The god who couldn't bleed (#1 in The Fated Ruin)

All Rights Reserved ©

Summary

Liora is a mere human who isn't simple at all. Her presence causes pain to others, and she has spent her whole life being avoided and feared. Her very existence is harmful to others. And she knows it. Kaelith is cursed. A god meant to feel every mortals suffering is now numb. He cannot bleed, bruise, or physically feel injury. And he's slowly losing his emotional reaction too. A god fading away from his very essence. When they meet, they're both intrigued. A god who doesn't flinch at her touch and a human who makes him feel again. She's both his cure and ruin and he's ready to have both.

Genre
Fantasy
Author
Shula
Status
Ongoing
Chapters
1
Rating
n/a
Age Rating
18+

Chapter 1

Liora woke before the bells, as she always did. The settlement of Thornharrow never truly slept—the stone tenements breathed with the collective exhalation of ten thousand souls, and somewhere a baby was always crying, a dog always barking, a drunkard always singing his way home through the narrow streets. But in the grey hour before dawn, the noise softened to a murmur, and she could pretend, for a few stolen moments, that she lived in a quieter world.

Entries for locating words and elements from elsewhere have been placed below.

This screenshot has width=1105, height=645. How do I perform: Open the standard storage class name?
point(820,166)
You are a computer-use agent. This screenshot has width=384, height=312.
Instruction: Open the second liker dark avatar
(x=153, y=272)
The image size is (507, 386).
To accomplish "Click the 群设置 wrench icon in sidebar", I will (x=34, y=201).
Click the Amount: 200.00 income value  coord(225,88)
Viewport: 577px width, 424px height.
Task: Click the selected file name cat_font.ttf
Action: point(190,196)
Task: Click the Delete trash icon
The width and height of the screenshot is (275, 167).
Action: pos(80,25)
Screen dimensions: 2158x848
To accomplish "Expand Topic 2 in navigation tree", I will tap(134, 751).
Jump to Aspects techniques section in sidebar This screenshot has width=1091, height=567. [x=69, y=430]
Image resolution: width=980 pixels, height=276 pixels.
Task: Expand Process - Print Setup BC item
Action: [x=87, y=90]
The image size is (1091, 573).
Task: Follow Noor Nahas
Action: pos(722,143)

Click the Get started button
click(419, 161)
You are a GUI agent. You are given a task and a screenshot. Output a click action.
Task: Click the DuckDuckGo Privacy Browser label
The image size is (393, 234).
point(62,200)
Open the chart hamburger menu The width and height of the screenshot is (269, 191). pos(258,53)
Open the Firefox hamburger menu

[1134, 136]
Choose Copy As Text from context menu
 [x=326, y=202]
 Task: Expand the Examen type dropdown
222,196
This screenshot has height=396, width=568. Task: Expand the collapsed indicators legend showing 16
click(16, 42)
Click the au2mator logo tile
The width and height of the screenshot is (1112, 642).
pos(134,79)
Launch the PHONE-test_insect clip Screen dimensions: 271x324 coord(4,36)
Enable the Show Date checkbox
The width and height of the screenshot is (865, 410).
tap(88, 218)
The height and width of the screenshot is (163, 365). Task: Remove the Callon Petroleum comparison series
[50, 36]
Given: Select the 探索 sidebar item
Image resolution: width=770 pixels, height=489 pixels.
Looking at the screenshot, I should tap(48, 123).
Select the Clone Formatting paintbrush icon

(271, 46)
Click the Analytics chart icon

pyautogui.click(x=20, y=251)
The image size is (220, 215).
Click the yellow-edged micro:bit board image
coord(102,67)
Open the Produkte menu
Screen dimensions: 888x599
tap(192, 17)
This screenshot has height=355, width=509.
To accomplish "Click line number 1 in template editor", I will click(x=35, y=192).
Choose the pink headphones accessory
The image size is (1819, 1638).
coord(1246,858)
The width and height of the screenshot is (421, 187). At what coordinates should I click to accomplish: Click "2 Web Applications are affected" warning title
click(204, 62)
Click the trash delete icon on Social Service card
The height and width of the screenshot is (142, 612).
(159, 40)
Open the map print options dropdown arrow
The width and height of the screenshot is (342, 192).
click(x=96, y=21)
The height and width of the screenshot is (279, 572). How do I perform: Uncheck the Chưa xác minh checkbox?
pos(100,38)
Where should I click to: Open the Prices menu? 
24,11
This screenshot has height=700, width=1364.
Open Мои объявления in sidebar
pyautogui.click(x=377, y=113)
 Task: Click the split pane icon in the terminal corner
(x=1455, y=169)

She did not light her candle. The single room above the tanner's disused workshop had grown familiar in darkness—she knew by heart the location of her narrow bed, the stool, the chipped basin and pitcher. Her fingers found her clothes folded neatly on the chest: roughspun tunic, worn leather breeches, the woolen hooded cloak that had cost her three weeks of mending to afford. The fabric smelled of cedar and loneliness. She had learned to wash her own garments in the rain barrel behind the building, hanging them to dry in the small hours when no one walked the alleys.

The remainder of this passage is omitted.